Now you need to proof your new profile to make sure it is getting the desired response. You will need to restart Lightroom to get the new profile loaded into memory.
Once it is back open, choose a regular image and apply your new profile:
If it looks good, you are set. However if you find issues with the rendering, make note of what the issue is. Is the curve to aggressive? Are the Orange/Browns muddying up skin tones? Blues looking too purple? Take a moment to consider what need more tweaking.
If it just looks completely wrong, you may want to start over from scratch, but I will recommend that you attempt to remedy the situation in the DNG profile editor right now. Weaken your curve in the Tone Curve tab, drop the saturation in the Orange and Brown colors in the Color Tables tab, and adjust the Blues in either the Color Table or the Color Matrices tab.

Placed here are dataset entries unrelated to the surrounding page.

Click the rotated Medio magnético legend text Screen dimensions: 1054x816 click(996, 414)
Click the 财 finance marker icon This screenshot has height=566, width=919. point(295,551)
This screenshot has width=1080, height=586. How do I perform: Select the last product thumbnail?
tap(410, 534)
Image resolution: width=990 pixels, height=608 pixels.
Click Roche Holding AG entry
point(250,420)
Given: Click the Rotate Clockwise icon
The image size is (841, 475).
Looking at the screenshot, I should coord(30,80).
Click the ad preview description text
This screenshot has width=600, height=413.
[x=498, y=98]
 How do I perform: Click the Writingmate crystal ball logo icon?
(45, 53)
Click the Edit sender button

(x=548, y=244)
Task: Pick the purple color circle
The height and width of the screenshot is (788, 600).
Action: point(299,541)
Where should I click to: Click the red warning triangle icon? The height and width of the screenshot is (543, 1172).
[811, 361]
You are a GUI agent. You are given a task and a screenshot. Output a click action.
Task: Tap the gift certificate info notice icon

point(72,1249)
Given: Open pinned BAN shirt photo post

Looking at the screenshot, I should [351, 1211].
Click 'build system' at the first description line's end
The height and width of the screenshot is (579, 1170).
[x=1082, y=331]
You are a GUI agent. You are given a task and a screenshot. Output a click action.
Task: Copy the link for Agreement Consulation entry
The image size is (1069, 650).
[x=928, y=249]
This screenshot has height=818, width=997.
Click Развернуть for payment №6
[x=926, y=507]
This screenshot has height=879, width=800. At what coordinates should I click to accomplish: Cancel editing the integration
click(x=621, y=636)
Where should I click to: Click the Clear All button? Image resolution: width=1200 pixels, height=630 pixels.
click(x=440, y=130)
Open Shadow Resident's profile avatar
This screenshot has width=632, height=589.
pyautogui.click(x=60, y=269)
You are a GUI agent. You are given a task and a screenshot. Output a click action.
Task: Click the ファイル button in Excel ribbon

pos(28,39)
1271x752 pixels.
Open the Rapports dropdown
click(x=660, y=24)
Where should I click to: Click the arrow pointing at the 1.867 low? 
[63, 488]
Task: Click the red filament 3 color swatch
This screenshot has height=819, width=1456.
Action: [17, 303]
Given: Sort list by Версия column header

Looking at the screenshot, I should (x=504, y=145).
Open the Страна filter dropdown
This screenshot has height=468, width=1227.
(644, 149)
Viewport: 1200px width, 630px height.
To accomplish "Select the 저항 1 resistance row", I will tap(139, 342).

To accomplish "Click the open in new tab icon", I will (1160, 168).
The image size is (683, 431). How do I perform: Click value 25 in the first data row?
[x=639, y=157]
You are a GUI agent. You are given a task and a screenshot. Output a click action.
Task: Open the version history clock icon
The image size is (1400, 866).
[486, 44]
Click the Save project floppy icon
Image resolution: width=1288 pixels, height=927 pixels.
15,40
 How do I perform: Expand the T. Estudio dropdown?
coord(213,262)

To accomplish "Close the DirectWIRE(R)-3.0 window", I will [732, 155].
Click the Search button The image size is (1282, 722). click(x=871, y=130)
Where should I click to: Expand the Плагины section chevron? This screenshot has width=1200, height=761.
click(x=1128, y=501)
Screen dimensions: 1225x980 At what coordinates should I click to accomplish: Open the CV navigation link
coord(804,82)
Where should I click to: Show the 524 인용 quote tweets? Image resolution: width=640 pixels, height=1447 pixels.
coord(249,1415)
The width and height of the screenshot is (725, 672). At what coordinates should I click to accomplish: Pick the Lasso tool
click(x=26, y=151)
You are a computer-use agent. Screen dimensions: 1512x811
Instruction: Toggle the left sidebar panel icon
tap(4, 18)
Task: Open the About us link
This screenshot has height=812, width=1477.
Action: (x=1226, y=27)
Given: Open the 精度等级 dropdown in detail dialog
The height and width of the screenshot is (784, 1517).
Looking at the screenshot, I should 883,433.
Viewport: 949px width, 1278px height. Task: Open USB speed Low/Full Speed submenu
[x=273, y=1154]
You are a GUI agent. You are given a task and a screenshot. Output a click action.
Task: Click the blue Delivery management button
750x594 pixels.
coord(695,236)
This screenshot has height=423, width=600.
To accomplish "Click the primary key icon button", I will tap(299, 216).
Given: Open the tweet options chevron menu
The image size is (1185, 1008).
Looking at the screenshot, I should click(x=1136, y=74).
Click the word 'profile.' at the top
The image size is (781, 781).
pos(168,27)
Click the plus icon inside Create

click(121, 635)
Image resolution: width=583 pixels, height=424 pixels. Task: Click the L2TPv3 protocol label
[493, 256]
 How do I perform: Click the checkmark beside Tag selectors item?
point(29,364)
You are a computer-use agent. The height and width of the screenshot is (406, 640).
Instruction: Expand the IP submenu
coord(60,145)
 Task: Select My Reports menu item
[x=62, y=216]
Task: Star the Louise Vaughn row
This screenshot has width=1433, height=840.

Once you are ready to try again, save your recipe and export again. Restart Lightroom and test again.
This process does require a bit of trial and error, and can be frustrating. However, once you have a working recipe you can export it to any camera you use by opening a DNG from that camera and importing the recipe and exporting a profile as shown in Part Two.
Don’t limit yourself to presets either. Open the color checker file into Photoshop and apply actions or plug-ins, then round trip back to Lightroom and export the resulting file as a DNG, repeat other directions as usual.
You can also share recipes with others who can download the recipe file and export it to profiles for their own cameras. All you need to do is send them the .dcpr file create by the DNG Profile Editor, within it contains the magic.
Using someone else’s recipe is simple.
First download a recipe file, try using my recipes I designed while researching this article, you can find the link at the end of the article. Once it is downloaded, place it in a folder you can find easily. Now fire up the DNG Profile Editor and open any DNG file made with your camera.
Next click File >>> Open Recipe and browse to the folder that has the recipes you wish to cook into a profile. Highlight the one you wish to use and click Open. The recipe will now load and your preview image will change to reflect the new recipe. Now all you have to do is click File >>> Export Profile, name the new profile what you wish it to be listed as in Lightroom. Click Save and once the dialog box pops up restart Lightroom.
The new profile will be listed when editing images from the camera you exported to.
This is not the only way to create custom profiles; it’s just the one I find the most efficient. Another option is to manually adjust each color point by hand, frequently exporting and checking in Lightroom. I don’t recommend that method as it is even more time consuming. As it is, getting the modified color charts working in the Profile Editor is time consuming. However once you get the image profiled, it is smooth sailing. Plus, as you do a few profiles, you will get a feel for when an image will work for the Editor.
As I mentioned earlier, don’t be afraid to take your images into Photoshop too. That will open up even more possibilities as you experiment further with this process.